Nothing about 2020 has been predictable or routine, so you might as well shake up your year-end tax preparations. Depending on what happens to the balance of power in the US Senate, there may be changes afoot to tax laws in 2021, so now may be a good time to take stock of your financial situation and see what moves you want to make in the last few weeks of the year.

Here are 4 tips to help you get started:

1. Do a financial checkup

Many people will find that their income has fluctuated in some way in 2020, because of job loss, a change in hours, or a shift in your bonus. The best place to start is with your latest paystub and see how your year-to-date column is shaping up.

You may be out of whack with the amount of taxes you have paid so far, and if so you can adjust your tax withholding before the end of the year. If you do this, you could potentially avoid a large tax bill in April when you file your return, or a large refund when you could use the cash now. You may also reduce underpayment penalties if you have not paid in enough taxes during 2020. If you received any untaxed unemployment payments, you could adjust your withholding to have extra taken out for the last few weeks of the year if you are now working again. The same goes if you have a bonus on the way: Those are typically only withheld at 22%, so if you are in a higher bracket overall, you may owe an additional amount you aren’t expecting.

You also may be off-target for your retirement account contributions for the year. On the one hand, it can be unwieldy to fix if you contribute more than the maximum $19,500 allowed by the IRS to workplace plans. On the other, it can be a missed opportunity not to contribute as much as you are able for the year.

Tip: Don’t forget: If you are over 50, you can make catch-up contributions of an additional $6,500 to 401(k)s and other qualified workplace retirement plans until December 31. For more see: 50 or older? 4 ways to catch up your savings.

Exercise requirements:
[1] Summarize the year-end tax article in two sentences.
[2] In the year-end tax article, at what rate are bonuses typically withheld?
[3] Supply the text that would come next in the year-end tax article, after its final sentence.
The data after this point has no connection to the year-end tax article.

Data shown:
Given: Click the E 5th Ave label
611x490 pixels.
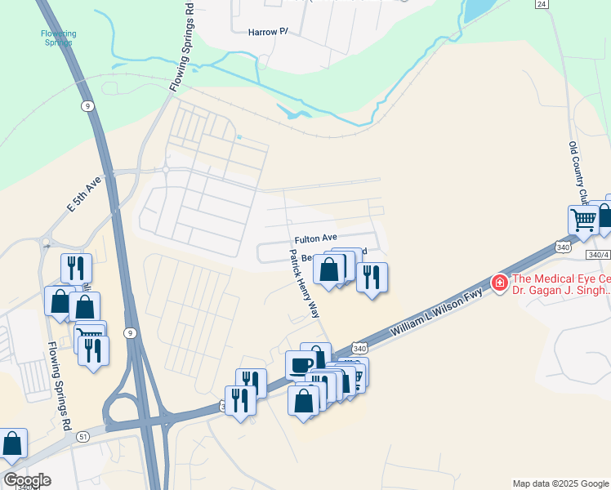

The replies:
[1] Because 2020 was unpredictable and tax laws may change in 2021, the article recommends reviewing your finances in the final weeks of the year, beginning with a financial checkup using your latest paystub. Adjusting withholding can help avoid a large April tax bill, a large refund, or underpayment penalties, and retirement contributions should also be checked, including catch-up contributions of an additional $6,500 for those over 50.

[2] Bonuses are typically withheld at only 22%.

[3]
It’s possible that you have additional savings you weren’t expecting because of restricted spending opportunities in 2020. If you have your current budget and debt under control, you may want to think about investing the funds you don't need in cash for an emergency fund for the long term. To maximize your tax advantages, and assuming it’s appropriate for your goals, you can consider a contribution to a 529 educational savings account or a health savings account (HSA), both of which are due by December 31. You could also contribute to a traditional IRA or Roth for 2020, if you have qualify,1 but those 2020 contributions can be made through April 15, 2021.

2. Harvest and rebalance

If you have realized capital gains in taxable accounts during the year, you may want to look at tax-loss harvesting, which is selling positions at a loss to offset those gains, plus up to $3,000 in taxable ordinary income annually. You can then reinvest the proceeds in a similar (but not substantially identical) security to maintain your investment strategy, but be sure to comply with IRS "wash sale" rules.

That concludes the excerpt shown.